Our release process in detail

Made to mitigate known problems

Jean-Pierre Lambert

Published in

Jean-Pierre Lambert's blog

10 min readOct 16, 2017

Cet article est également disponible en français.

I briefly introduced in a previous article our release process, putting a lot of emphasis on how we used it as a visual management tool.

From 1 release per quarter to 2+ releases per week

How we used visual management and gamification for our releasing process

medium.com

In this article we’ll dive into the process itself, highlighting interesting elements.

What are the steps of the process ?

To help Google index the content of the image but also to help those who don’t understand French, here is a transcription in English of the various steps of the workflow:

Plan the release: define the scope of the release
Estimate when we expect to push a release candidate in staging environment, ready for verification by partners
Communicate said estimated date of availability in staging environment to the partners
Work on individual tasks/User Stories and complete them
Eventually, discover during development that we must change the scope of the release
If we have updated the scope of the release, then we must re-estimate the date of availability in staging environment, and communicate it again to the partners (= go back to step 3)
All developments are done!

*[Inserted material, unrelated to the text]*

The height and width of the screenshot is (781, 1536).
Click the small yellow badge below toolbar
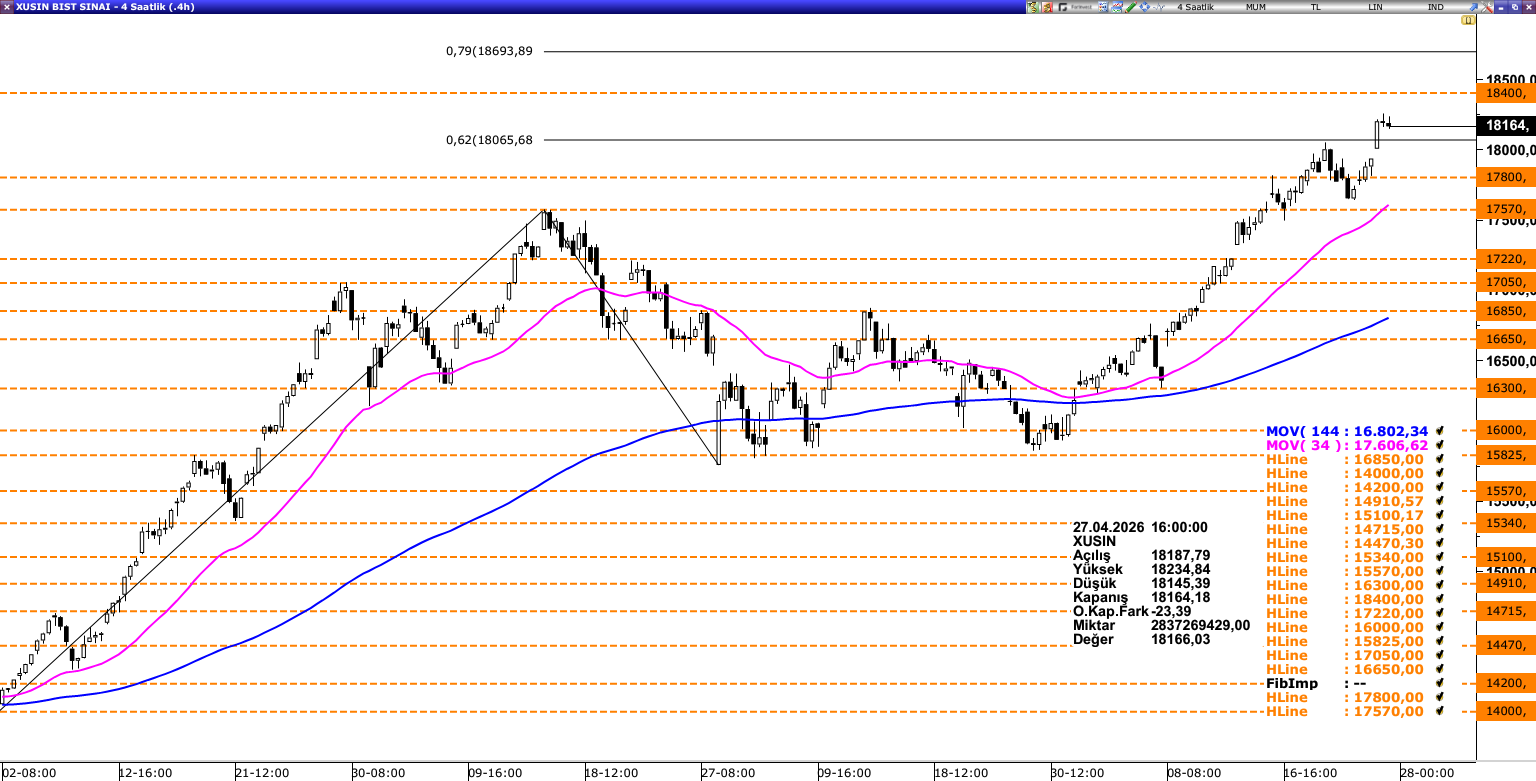coord(1467,20)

The scope of the release is complete
Evaluate the risk of pushing to production the release
Define the strategy of risk mitigation
Block the versions of all the software dependencies
Deploy the release candidate in staging environment
Check that the staging environment is well and that it contains as expected the release candidate
Go ahead and run the risk mitigation strategy (the drawing is some dark humour about the word “execution” of the risk mitigation strategy)
When we’re done with our own non-regression testing, communicate to partners that they can move on and do their own checks on the staging environment
If bugs are found (can be by the team or by partners), well, fix them! But then, that means we are doing some development again, so we’re back to step 3 and we must keep the partners posted and go through all the risk mitigation and push to staging environment stuff again
Before moving on with the actual push to production, make sure we know how to rollback and that the rollback process/tool is indeed working
Yeah! Everything is ready for pushing to prod
Proceed with a partial push to prod
Complete the release by pushing to prod to 100% customers

As you can see, this is a high-level, people process. Under the hood the developers also follow strict guidelines about how they handle the branches, tags… But that’s not the point here.

Communicate and synchronize, as much as necessary

One recurring element of this process is the focus on communication, on making sure we are in sync with our partners. This has been indeed a real pain point in the past. So this process helps us having a crystal-clear communication.

Don’t forget to communicate

We don’t like it but we have to, so thanks for the reminder.

Give them the information they need to make decisions

Our partners will need to book some people’s time to check our release in staging environment, so things will go smoother if they know in advance when that will be needed.
What should they check? They will check everything if we don’t share the change log and the risk analysis.

A change of plan requires an update to make sure everybody’s on the same page

We've found a bug! Let them know there will be a delay, or that the bug is known and that they should not test it again, or waste time reporting it.
The release candidate availability on staging environment will be delayed. Since they are booking some people’s time in advance, we want them to have this information so that they can update their own plans accordingly.
“It’s not available yet?” should never be heard. Our partners should know when it will be available. When the plan change, we must share the new plan.

Follow the testing strategy order

I have explained in the previous section how important synchronisation with our partners was.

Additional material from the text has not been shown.